Here’s a practical workflow:
-
Before incidents
- Run dependency workshops using concept maps and river metaphors
- Identify critical nodes that mediate many flows
- Tag these critical nodes in your SIEM and monitoring systems
-
During incidents
- Start with the paper map on the wall or whiteboard
- Highlight the first failing service
- Query the SIEM for upstream and downstream services and mark them as you go
- Annotate the map with times and evidence (e.g., "12:03 – auth failures spike", "12:05 – queue lag > 5m")
-
After incidents
- Turn the final annotated map into a case study and keep it in your Outage Story Cabinet
- Review which critical nodes were involved and whether existing controls worked
- Feed insights back into:
- SIEM correlation rules
- Runbooks and playbooks
- Architectural decisions and redundancy plans
Patterns begin to emerge:
- The same two or three rivers repeatedly appear as early mediators of failure
- Particular controls (e.g., aggressive retries) regularly turn local issues into systemic ones
- Certain dashboards are consistently consulted too late in the incident
These insights can be hard to see in an ocean of log lines. They are much easier to grasp when you can literally trace the path of the incident with your finger.
Conclusion: Make Failures Flow on Paper Before They Flood in Production
SIEM systems are indispensable for modern security and operations. But they are only half the story. To manage real systemic risk, teams must understand how incidents move through their infrastructure, not just where they surface.
By:
- Borrowing tools from complex systems education (stocks and flows, hidden currents, energy balance)
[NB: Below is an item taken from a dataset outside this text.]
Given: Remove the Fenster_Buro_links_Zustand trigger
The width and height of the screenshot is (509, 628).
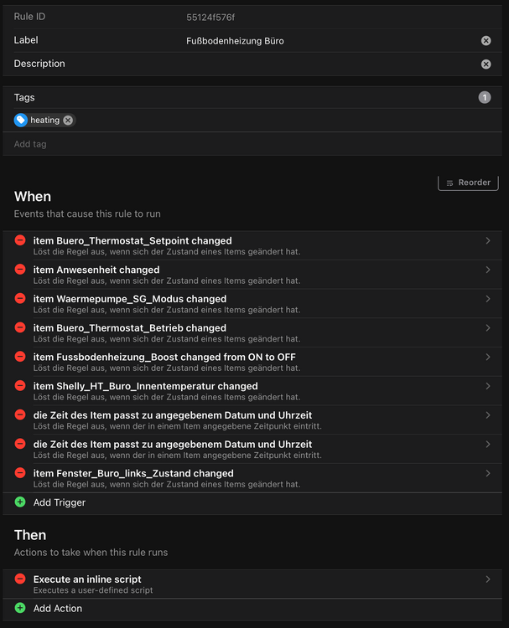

- Using concept maps to surface relationships and controls
- Drawing paper currents and rivers to depict flows of traffic, trust, and failure
- Integrating all of this with rich SIEM data
you can transform each outage from chaotic log triage into a narrative of flow that everyone on the team can see and learn from.
Over time, your Analog Outage Story Cabinet of Rivers becomes more than a quirky artifact. It becomes a collective memory of systemic behavior—a guide to where future incidents are likely to flow, and where your next investments in protection, redundancy, and monitoring will matter most.
If your incidents still feel like storms on random dashboards, it may be time to pick up a pen, unroll some paper, and start drawing the rivers your failures really follow.